The spinning disc method, similar to the spray-drying process, uses an emulsion or suspension containing the material to be coated, prepared with a solution or melt of the coating material. The emulsion or suspension is fed to the disc surface and forms a thin wetted layer that, as the disc rotates, breaks up into airborne droplets from surface tension forces that induce thermodynamic instabilities. Resulting capsules are typically spherical. Because the emulsion or suspension is not extruded through orifices, this technique permits use of a higher viscosity shell material and allows higher loading of the material in the shell. The process also offers a broad range of particle sizes with controlled distribution.
Coextrusion coating methods can create fibers containing the active ingredient within fluid, high-viscosity, glassy sugars and carbohydrates. These fibers can be chopped to create microcylinders. When the viscosity is low and the surface tension of the fluid is high, these extrudates would thermodynamically break up into tiny droplets, creating microcapsules.

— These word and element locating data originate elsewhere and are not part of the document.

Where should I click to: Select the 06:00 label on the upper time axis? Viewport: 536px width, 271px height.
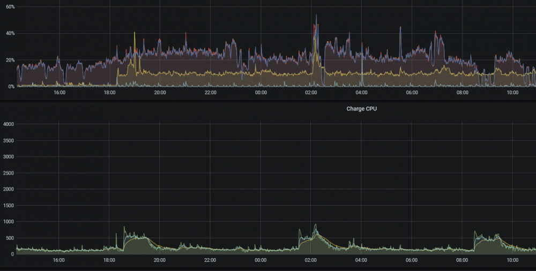coord(412,93)
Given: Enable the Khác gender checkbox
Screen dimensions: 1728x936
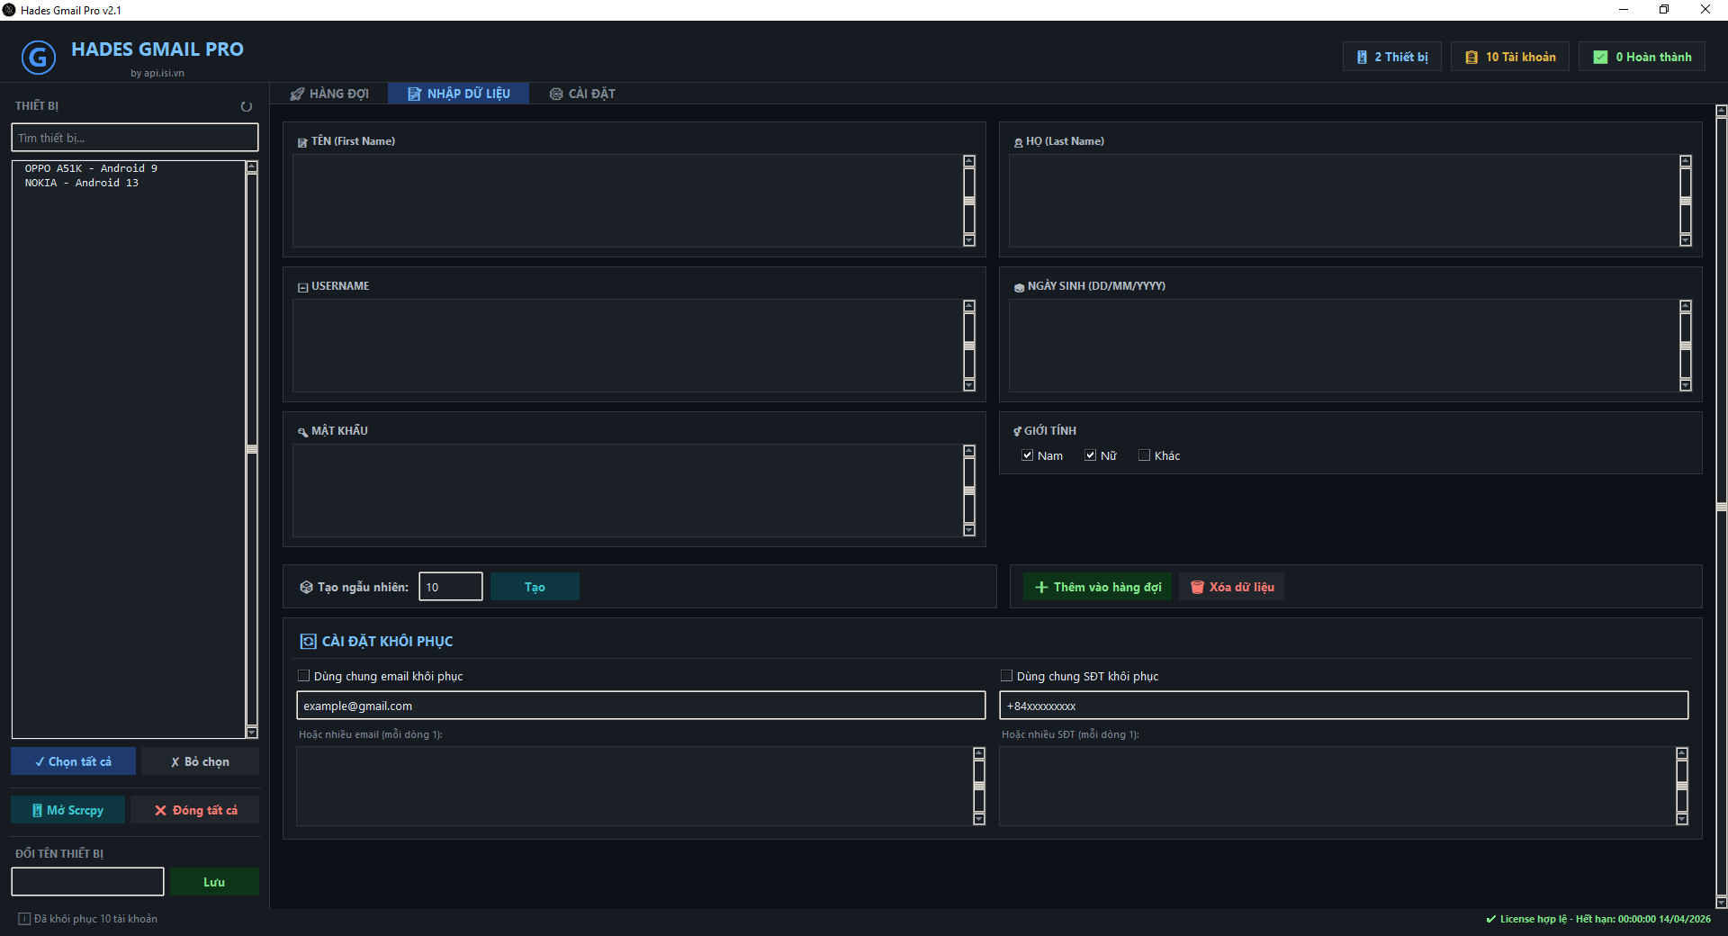Looking at the screenshot, I should click(1144, 455).
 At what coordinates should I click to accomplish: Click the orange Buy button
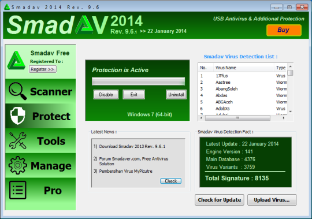point(284,30)
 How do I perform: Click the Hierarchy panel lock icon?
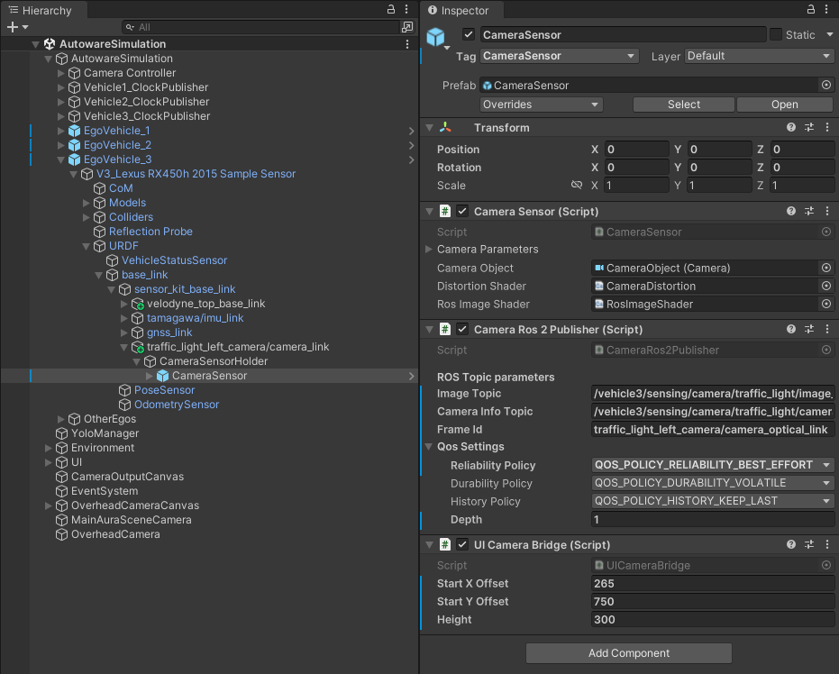coord(391,9)
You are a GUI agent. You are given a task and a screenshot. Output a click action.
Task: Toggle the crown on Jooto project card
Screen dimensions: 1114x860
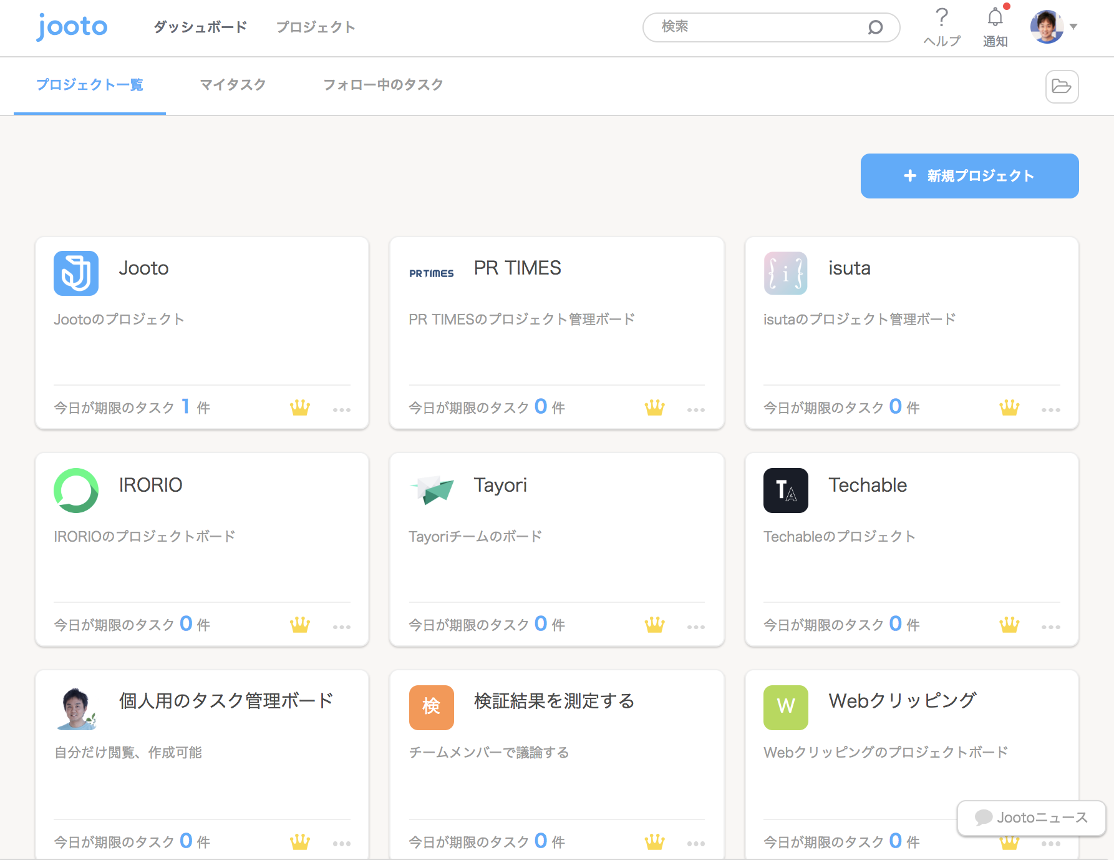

The typical extrusion systems use stationary nozzle coextrusion, centrifugal coextrusion, or submerged nozzle coextrusion. All these processes involve concentric nozzles, which pump the core material through the inner nozzle while the shell (coating material) formulation is pumped through the annulus, allowing true “core-shell” morphologies. As the liquid stream exits the nozzle, local disturbances, such as induced vibration or gravitational, centrifugal or drag force, control particle size. Typical capsules produced by coextrusion range from 100 micrometers to 6 mm, or about the size of a human egg to the size of a pencil eraser.
Fluidized bed coating involves suspending solid particles in a temperature and humidity controlled chamber of upwardly moving air or other fluidizing gas where the coating material is atomized. The amount of material that coats the particles is dependent on the length of time that the particles are in the chamber.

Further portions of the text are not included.